Published April 19, 2022

For the Farmer: How to Fire Someone 101

Written by
Charlie Adams
| The Dakotan
Supervising multiple people on the farm [Photo: Charlie Adams]
Supervising multiple people on the farm [Photo: Charlie Adams]

How to Fire Somebody: A Farmer’s Guide

There is a bunch of positive career development stuff on social media about how to be successful beyond your wildest dreams; how to thrive in the workplace; how to be the best salesperson; how to motivate others; how to inspire, lead and mentor. Hey! Wait a minute. Where’s the pep talk on how to fire someone? It is now that time to gear up your farm labor and running the farm is the same for any successful business in that you need to be able to count on your hired help.

I had a boss once who said: “The first time I fired someone was like the first time I had sex. I was nervous about it. I didn’t know if I would do it right. I didn’t know what the other person would think. But after I did it, I really liked it, I didn’t care what the other person felt, and I wanted to do it again.”

All joking aside, firing someone is a difficult thing to do. Even if an employee makes it easy by being a flop (and still hasn’t quit by now), it is still tough to do. Sending a poor performer packing is easier said than done.

What follows is not an instruction sheet on how to fire someone on the spot. It is a rare occurrence where someone does something so illegal that you just fire them right then and there and security escorts them off the property – like on TV. The firing that this intends to address is for the employee who has been there, been a part of the team, is friends with the other employees, and is a poor performer who is hindering the organization’s ability to accomplish the mission.

In order to fire someone, trace the path back to the point where the person was hired or the point that you became the manager of that person. If you did not follow the below guidelines from the beginning, it is not too late to start over.

A happy employee going above and beyond [Photo: Charlie Adams]

Set Clear Expectations and Performance Measurement Criteria

Initial counseling is very important. You have analyzed application submittals, interviewed once or twice, and selected this individual to work for you. At the outset of their employment, or at the outset of your term as a manager of this person, it is imperative that the table is set, and the person understands what is expected and how they will be evaluated. This is a time to go over the job description in depth with the team member and have an open discussion of how you operate as a manager, how you expect your team to operate, and even include “hot button” items on what get under your skin. Specifically, this initial meeting should also set clear expectations on the basics like work hours, breaks, and time off.

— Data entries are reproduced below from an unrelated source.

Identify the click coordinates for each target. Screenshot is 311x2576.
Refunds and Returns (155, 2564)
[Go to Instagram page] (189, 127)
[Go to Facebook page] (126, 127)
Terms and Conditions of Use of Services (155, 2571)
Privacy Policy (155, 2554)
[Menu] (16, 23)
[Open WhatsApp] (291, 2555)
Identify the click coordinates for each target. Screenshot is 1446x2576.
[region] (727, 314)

Communicating the expectations initially gives you, as a manager, a green light to call out employee performance that is suspect, and not being carried out as instructed.

Evaluate Performance Consistently and on a Regular Basis

Conducting performance evaluations is not difficult. If you do not have a format for this, just make one up and stick to it. You can certainly tweak the format as you go or even the content, just make sure you make your employees aware of those changes. The important things to cover are a review of the job description and an analysis of the team member’s execution of those duties and responsibilities. Also, indicate a few key points on what it is that the employee is doing extremely well and what areas you would like to see them improve. A question that often comes up is, “Do I need to have the employee sign the document to acknowledge evaluations, performance counseling statements, etc.?” The short answer is that it is not required, especially for employers who fall under an “at-will employment” umbrella. It can be a good idea anyway, but it can also convey an uncomfortable, overly strict, “if you screw up, I gotcha” feeling that is mostly unnecessary. It is important to lead by example as a manager, so your team members develop a respect for you as a person, not as a fear mongering signature enforcer.

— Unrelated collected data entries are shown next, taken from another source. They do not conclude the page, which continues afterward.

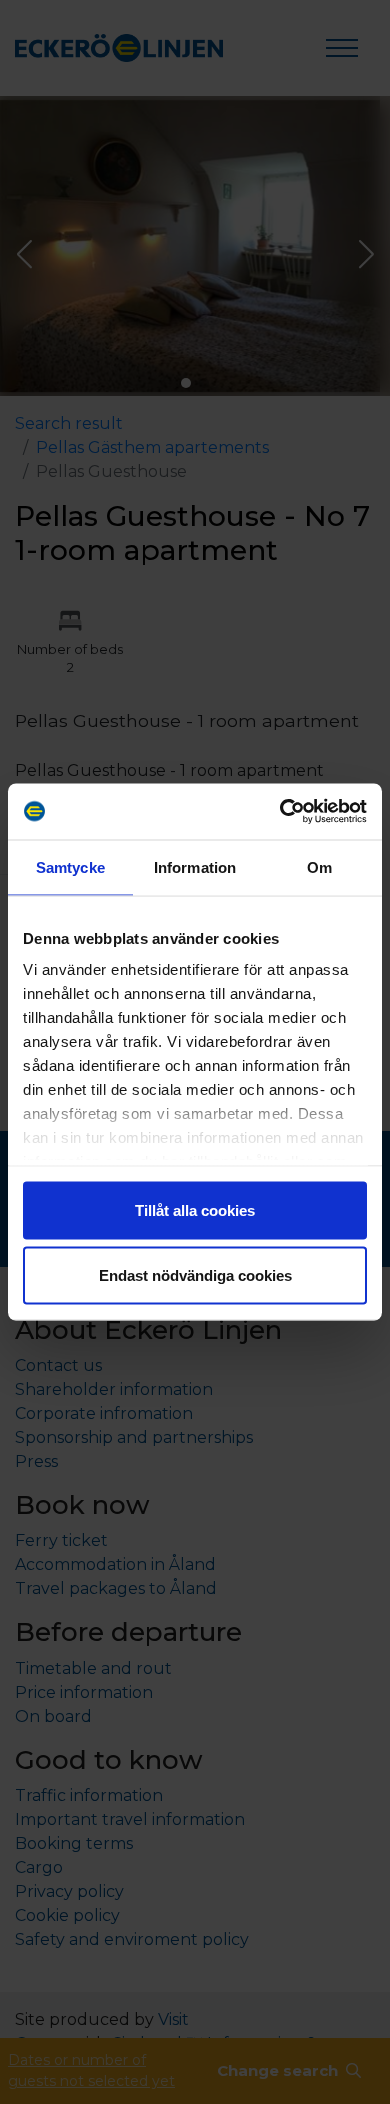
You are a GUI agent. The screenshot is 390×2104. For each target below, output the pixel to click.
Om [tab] (319, 866)
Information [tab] (195, 866)
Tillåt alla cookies (195, 1209)
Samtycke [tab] (70, 866)
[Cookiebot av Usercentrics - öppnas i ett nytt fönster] (280, 812)
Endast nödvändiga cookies (195, 1275)
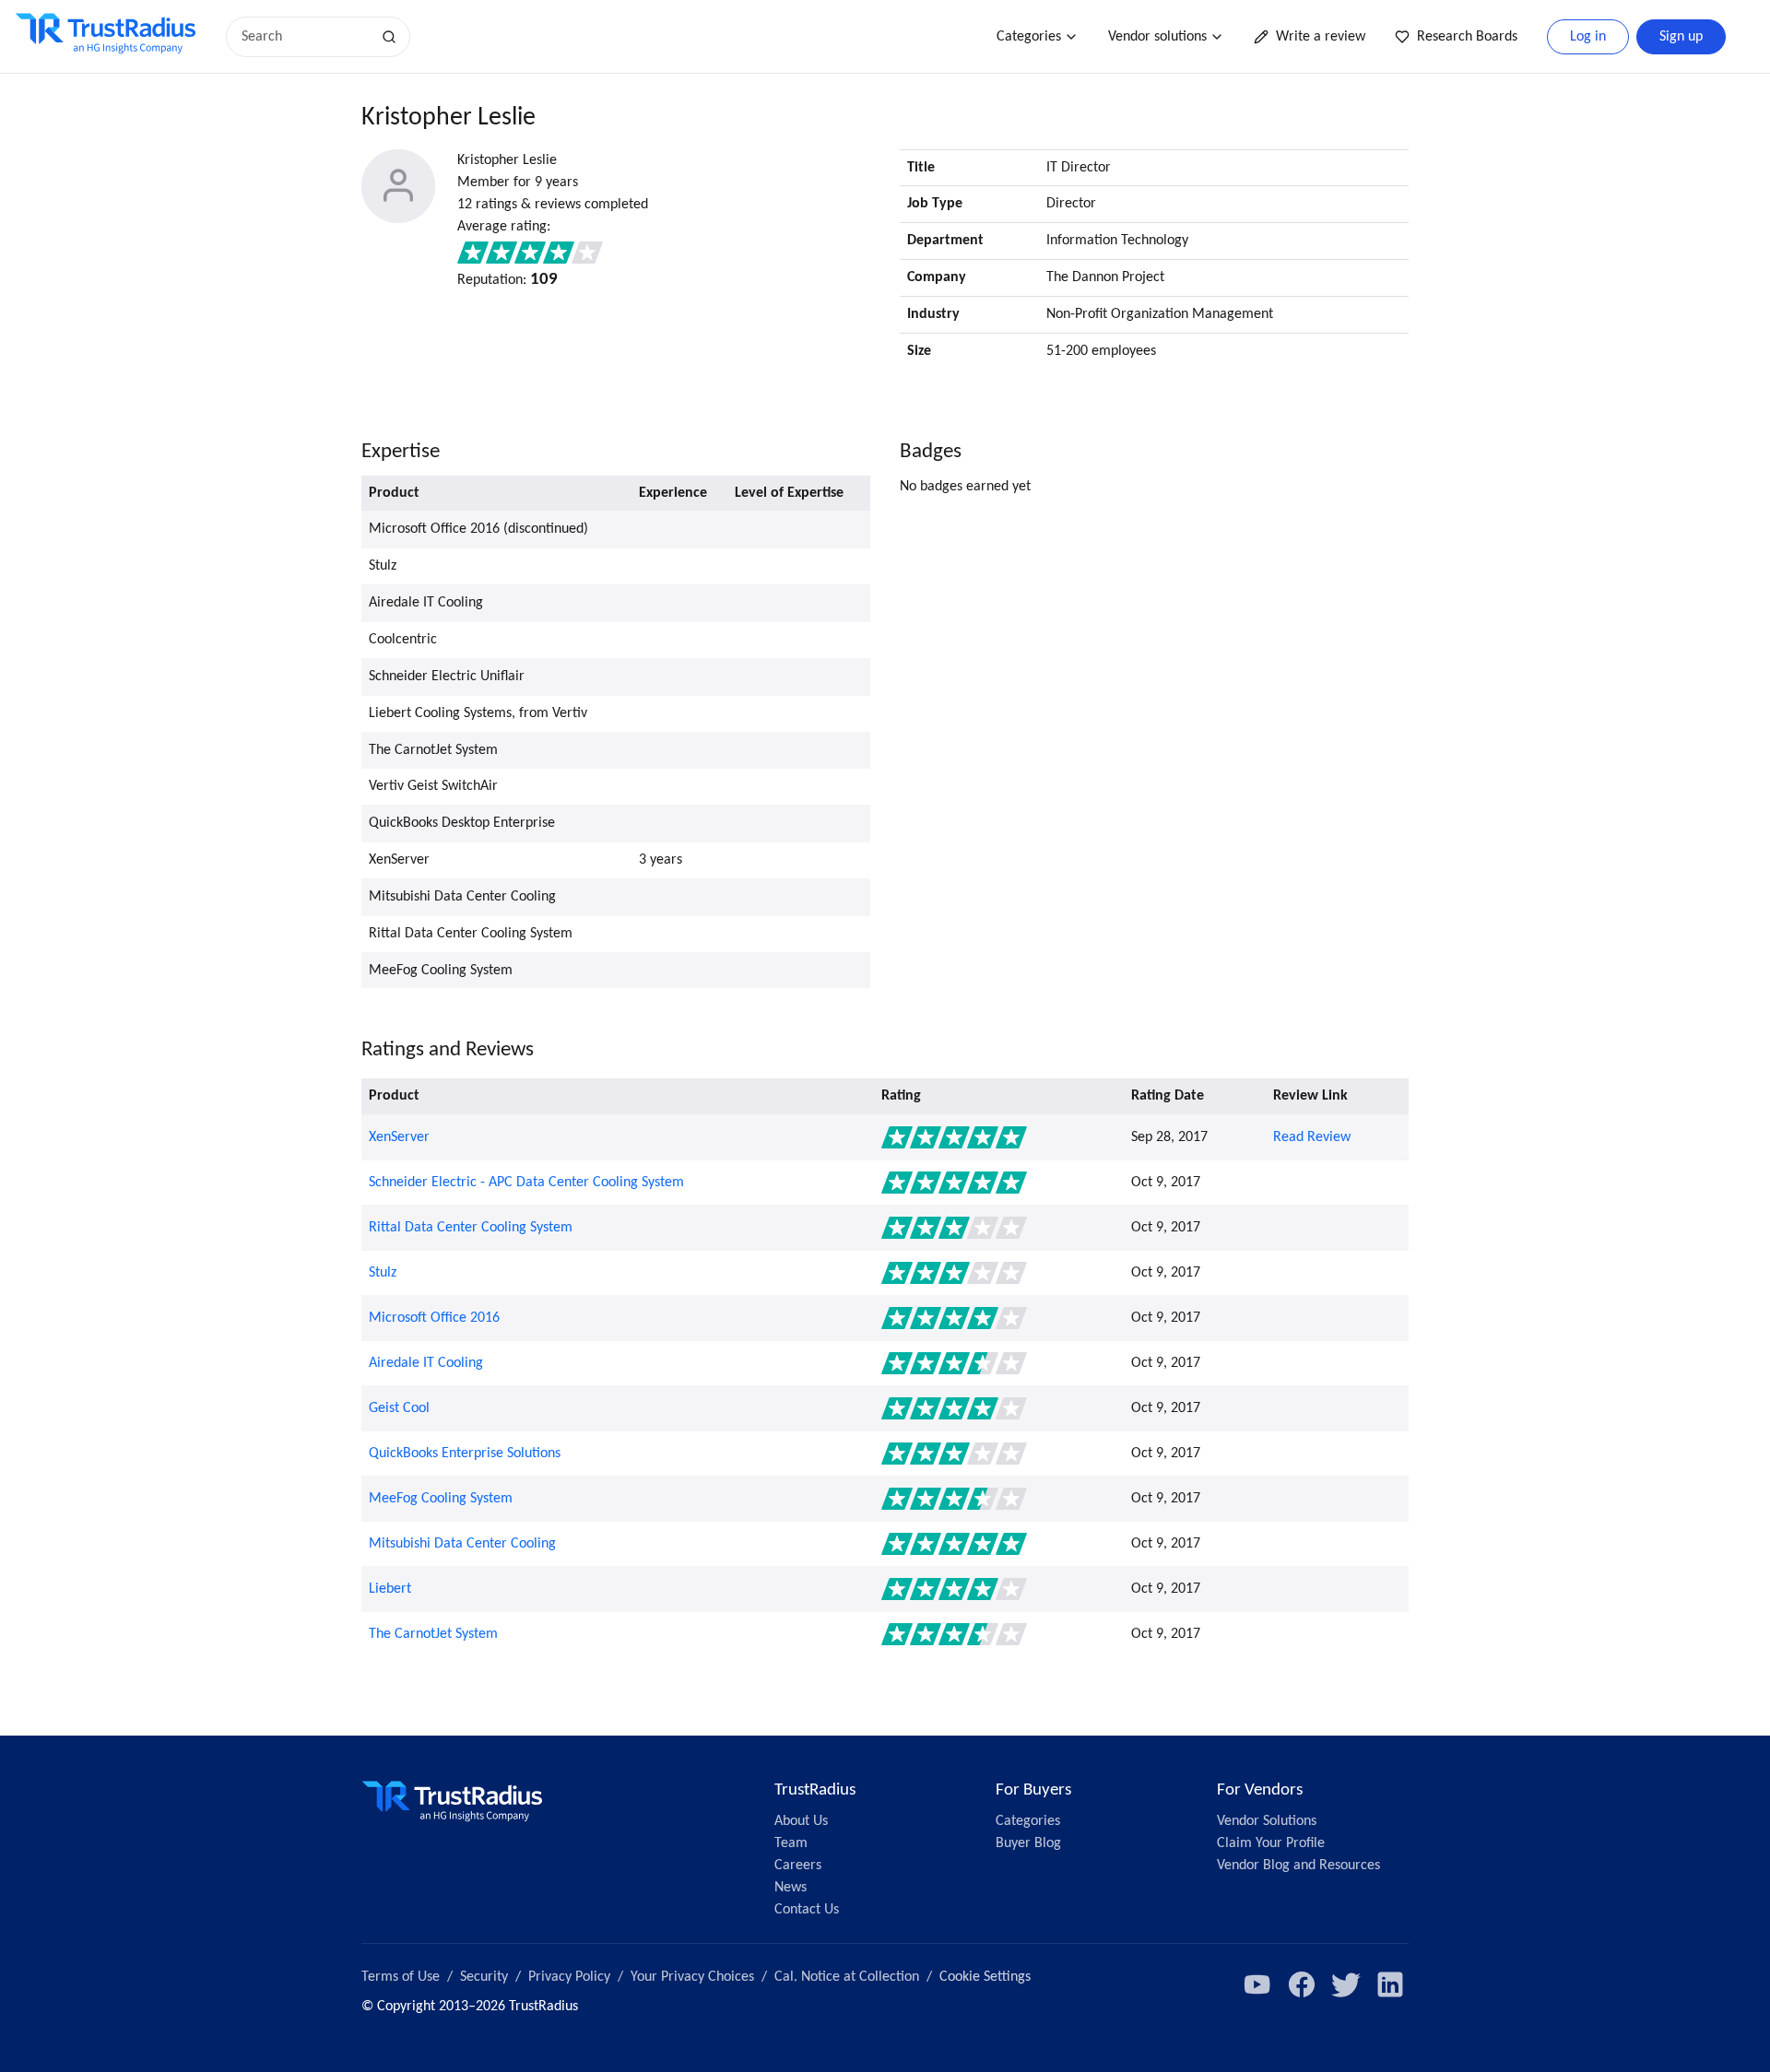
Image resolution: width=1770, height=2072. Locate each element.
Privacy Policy (569, 1977)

Seasonal farm labor [Photo: Charlie Adams]

Address Performance Issues Now

The underlying theme is to have effective communication early and often. That theme needs to continue and be a fixture of your management style. As a manager, you need to confront, communicate, and follow up. There is a fine line between understanding that employees will make mistakes and learn from them (and then improve performance exponentially following those mistakes) and making the same mistakes over and over. Once you determine a team member falls into the latter category, it is time to talk. Address the issues clearly and in a written evaluation. Develop a plan for improvement that includes a specific timeline and an appointment between the two of you to readdress the issue. Go over this written plan with the team member and agree on the follow up.

Make Firing the Last Resort

General Colin Powell, in his many speaking appearances regarding leadership, often talks about poor performers and giving them second chances. If you follow the above counseling and performance evaluation guidance, and a member of your team still is not getting it, then Colin Powell would give the advice to retrain and/or move the person into a different capacity within your organization. Arguably, the performance management process outlined above, if carried out effectively, will mostly constitute the retraining portion. However, if you have carried out the process effectively and have had a constant communication flow with the team member, then you should also learn a lot about the person in the process. You have probably been able to determine what motivates them, what frustrates them, and what gives them a sense of accomplishment. Knowing these things, is there another spot on your team that would be a better fit for that person? And would that person be able to make the team better in that position? In a larger organization, it will be easier to repurpose an individual due to the potential availability in other areas. In a small business, where teams are fewer in number and a payroll is budgeted down to the penny, it may be more difficult. In that case, the writing is on the wall. You need to fire somebody.

When the stakes are high and two countries are at odds with one another, war is the last resort after all diplomacy has failed. The same goes for firing someone: It becomes the solution after all diplomacy has failed.